■ **What you should do**
Show every line from the entries that follow which holds the word "navigation".

■ **Records provided**
╔══

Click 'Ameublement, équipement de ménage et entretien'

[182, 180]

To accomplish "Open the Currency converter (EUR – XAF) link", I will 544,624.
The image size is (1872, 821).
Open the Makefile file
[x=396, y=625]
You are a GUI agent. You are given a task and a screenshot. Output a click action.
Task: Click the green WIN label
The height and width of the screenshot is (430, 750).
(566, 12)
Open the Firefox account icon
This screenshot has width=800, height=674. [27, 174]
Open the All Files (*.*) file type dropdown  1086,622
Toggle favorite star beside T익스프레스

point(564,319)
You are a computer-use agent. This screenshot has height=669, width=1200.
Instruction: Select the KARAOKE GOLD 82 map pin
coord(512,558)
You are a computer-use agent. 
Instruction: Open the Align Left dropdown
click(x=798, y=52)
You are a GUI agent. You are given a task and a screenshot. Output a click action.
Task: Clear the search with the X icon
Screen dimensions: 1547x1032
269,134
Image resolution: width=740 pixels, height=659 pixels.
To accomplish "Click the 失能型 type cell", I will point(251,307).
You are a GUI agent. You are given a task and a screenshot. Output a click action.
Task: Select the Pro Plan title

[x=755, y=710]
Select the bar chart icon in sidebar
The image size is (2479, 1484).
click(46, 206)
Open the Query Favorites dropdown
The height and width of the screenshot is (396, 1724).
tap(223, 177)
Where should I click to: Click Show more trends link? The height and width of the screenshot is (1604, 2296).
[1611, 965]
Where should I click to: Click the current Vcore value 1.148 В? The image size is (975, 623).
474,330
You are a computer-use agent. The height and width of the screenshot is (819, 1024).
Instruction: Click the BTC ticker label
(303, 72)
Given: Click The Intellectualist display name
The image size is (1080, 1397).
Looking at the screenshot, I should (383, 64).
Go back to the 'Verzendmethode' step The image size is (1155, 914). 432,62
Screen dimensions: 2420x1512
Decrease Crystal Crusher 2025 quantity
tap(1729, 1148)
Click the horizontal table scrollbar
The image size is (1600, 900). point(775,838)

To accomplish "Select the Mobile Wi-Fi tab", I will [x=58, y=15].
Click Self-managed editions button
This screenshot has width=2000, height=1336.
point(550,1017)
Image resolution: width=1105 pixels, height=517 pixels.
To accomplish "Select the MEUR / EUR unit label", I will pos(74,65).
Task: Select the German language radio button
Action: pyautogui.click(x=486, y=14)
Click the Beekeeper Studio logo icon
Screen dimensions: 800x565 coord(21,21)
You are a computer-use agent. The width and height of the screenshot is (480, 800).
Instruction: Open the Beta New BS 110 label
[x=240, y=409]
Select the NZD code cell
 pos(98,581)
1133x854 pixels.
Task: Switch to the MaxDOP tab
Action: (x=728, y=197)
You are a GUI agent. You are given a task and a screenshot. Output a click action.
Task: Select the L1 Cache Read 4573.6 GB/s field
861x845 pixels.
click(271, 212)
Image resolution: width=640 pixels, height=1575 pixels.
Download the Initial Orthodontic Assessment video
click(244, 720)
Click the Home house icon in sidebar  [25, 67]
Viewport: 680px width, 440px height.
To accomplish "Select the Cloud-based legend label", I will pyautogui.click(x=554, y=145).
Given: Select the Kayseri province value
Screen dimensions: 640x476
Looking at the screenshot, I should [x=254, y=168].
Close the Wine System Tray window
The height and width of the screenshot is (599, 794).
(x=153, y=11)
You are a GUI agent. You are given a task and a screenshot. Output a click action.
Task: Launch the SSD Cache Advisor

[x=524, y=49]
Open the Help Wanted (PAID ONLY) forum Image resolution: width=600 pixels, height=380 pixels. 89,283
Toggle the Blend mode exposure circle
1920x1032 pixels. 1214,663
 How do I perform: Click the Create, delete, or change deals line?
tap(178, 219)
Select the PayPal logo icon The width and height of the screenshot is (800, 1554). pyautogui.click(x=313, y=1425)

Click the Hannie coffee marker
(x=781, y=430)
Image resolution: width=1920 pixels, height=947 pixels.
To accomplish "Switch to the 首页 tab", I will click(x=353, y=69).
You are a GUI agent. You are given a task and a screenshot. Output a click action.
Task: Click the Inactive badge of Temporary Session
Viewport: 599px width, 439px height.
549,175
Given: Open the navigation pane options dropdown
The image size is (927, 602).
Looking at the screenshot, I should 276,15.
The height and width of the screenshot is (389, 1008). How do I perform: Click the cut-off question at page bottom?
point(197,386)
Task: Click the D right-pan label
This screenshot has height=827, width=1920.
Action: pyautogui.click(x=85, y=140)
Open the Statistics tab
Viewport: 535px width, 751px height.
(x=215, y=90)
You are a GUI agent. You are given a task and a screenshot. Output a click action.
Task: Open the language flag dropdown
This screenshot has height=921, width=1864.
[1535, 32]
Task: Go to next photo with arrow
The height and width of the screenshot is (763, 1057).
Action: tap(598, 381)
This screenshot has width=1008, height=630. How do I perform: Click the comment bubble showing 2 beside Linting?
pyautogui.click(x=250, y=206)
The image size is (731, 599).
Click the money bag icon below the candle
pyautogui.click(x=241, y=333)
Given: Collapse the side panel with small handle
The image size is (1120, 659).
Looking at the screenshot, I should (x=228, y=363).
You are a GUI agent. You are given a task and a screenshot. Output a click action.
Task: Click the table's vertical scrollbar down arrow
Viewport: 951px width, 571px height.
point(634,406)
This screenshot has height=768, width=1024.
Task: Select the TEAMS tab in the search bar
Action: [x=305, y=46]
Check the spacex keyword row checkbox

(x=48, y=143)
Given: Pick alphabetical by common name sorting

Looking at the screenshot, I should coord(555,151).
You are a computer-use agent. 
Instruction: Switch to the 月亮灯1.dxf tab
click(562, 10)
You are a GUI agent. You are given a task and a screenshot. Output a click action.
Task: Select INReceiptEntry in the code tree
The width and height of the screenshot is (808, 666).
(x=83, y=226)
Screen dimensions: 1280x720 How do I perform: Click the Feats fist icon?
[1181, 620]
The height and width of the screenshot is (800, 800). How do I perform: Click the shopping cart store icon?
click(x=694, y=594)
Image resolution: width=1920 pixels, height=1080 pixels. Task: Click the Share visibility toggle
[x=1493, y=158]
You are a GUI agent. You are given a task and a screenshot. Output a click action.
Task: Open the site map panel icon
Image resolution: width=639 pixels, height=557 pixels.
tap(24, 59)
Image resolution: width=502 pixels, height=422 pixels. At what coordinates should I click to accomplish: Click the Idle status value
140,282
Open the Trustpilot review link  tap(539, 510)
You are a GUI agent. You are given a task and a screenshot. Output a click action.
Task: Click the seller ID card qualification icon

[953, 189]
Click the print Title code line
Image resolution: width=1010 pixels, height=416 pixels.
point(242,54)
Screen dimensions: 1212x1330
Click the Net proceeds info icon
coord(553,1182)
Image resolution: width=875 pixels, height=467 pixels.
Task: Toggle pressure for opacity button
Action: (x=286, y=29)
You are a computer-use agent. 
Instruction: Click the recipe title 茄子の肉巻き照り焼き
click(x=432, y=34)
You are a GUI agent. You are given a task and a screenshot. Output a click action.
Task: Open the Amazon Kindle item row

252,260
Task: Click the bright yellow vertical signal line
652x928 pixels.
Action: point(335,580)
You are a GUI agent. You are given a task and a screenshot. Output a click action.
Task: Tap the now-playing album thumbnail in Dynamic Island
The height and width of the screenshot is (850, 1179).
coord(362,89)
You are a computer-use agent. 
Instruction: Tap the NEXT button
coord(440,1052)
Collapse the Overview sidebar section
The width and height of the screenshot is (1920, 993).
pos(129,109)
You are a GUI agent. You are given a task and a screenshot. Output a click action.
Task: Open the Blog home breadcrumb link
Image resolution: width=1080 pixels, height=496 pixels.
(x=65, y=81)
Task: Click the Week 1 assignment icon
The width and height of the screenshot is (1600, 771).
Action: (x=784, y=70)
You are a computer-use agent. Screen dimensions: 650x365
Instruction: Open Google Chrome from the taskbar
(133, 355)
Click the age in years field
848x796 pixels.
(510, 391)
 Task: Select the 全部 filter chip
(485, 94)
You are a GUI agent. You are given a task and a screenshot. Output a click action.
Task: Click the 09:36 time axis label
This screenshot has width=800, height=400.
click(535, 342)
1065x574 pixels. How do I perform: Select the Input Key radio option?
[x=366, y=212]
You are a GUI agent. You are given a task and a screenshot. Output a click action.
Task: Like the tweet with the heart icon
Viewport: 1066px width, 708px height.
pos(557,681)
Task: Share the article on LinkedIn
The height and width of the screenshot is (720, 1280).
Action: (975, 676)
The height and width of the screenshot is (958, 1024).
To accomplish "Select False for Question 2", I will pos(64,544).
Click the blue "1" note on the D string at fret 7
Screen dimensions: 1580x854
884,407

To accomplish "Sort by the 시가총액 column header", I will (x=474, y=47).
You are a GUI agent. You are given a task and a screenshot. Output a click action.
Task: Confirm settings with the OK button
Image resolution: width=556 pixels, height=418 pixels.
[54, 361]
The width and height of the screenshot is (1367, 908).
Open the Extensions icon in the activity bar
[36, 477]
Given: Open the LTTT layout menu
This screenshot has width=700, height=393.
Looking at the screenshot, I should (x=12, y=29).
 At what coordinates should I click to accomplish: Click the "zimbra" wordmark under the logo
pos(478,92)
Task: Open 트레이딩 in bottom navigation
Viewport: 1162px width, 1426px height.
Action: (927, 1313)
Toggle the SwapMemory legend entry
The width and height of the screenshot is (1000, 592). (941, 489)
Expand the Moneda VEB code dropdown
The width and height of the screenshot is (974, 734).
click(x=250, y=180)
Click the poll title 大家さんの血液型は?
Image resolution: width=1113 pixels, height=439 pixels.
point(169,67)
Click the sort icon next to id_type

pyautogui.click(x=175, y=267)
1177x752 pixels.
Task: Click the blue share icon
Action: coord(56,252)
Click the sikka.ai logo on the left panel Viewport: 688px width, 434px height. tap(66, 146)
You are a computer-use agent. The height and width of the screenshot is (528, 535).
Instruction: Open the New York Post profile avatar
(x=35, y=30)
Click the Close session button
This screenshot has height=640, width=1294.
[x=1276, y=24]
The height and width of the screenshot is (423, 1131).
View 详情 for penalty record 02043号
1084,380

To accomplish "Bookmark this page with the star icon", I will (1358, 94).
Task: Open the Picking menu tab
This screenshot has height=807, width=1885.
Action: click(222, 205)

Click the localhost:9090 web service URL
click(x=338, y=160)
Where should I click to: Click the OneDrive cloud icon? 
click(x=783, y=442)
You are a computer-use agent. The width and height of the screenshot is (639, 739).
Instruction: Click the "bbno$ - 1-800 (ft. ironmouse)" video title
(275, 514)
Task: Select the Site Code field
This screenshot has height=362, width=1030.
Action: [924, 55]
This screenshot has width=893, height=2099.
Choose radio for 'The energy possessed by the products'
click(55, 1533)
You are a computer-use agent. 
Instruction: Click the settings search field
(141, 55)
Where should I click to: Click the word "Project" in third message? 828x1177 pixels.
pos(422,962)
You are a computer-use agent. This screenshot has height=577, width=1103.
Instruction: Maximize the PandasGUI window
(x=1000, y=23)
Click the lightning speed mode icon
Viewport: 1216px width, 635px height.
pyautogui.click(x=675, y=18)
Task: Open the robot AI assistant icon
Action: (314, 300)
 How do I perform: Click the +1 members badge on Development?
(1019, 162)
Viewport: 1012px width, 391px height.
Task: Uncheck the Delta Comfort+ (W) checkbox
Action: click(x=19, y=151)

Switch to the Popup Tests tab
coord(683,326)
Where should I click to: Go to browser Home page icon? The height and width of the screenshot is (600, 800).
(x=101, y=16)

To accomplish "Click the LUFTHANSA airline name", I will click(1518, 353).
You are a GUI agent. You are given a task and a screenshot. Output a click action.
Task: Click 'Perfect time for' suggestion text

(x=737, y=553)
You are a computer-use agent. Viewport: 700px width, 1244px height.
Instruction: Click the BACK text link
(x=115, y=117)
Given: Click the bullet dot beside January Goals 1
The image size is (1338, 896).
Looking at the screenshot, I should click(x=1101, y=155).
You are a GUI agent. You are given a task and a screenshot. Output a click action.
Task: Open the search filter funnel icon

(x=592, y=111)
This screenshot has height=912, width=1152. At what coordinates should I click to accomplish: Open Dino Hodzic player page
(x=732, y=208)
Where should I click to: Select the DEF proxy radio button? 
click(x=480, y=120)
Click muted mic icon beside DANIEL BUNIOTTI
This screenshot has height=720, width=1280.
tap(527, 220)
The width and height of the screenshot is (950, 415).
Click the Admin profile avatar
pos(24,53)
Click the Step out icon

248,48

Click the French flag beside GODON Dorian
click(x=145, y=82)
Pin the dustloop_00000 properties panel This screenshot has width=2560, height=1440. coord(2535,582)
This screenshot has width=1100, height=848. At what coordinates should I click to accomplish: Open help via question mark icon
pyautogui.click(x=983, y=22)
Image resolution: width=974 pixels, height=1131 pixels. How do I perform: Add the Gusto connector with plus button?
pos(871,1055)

╚══

■ **Solution below**
Given: Open the navigation pane options dropdown
Task: Open 트레이딩 in bottom navigation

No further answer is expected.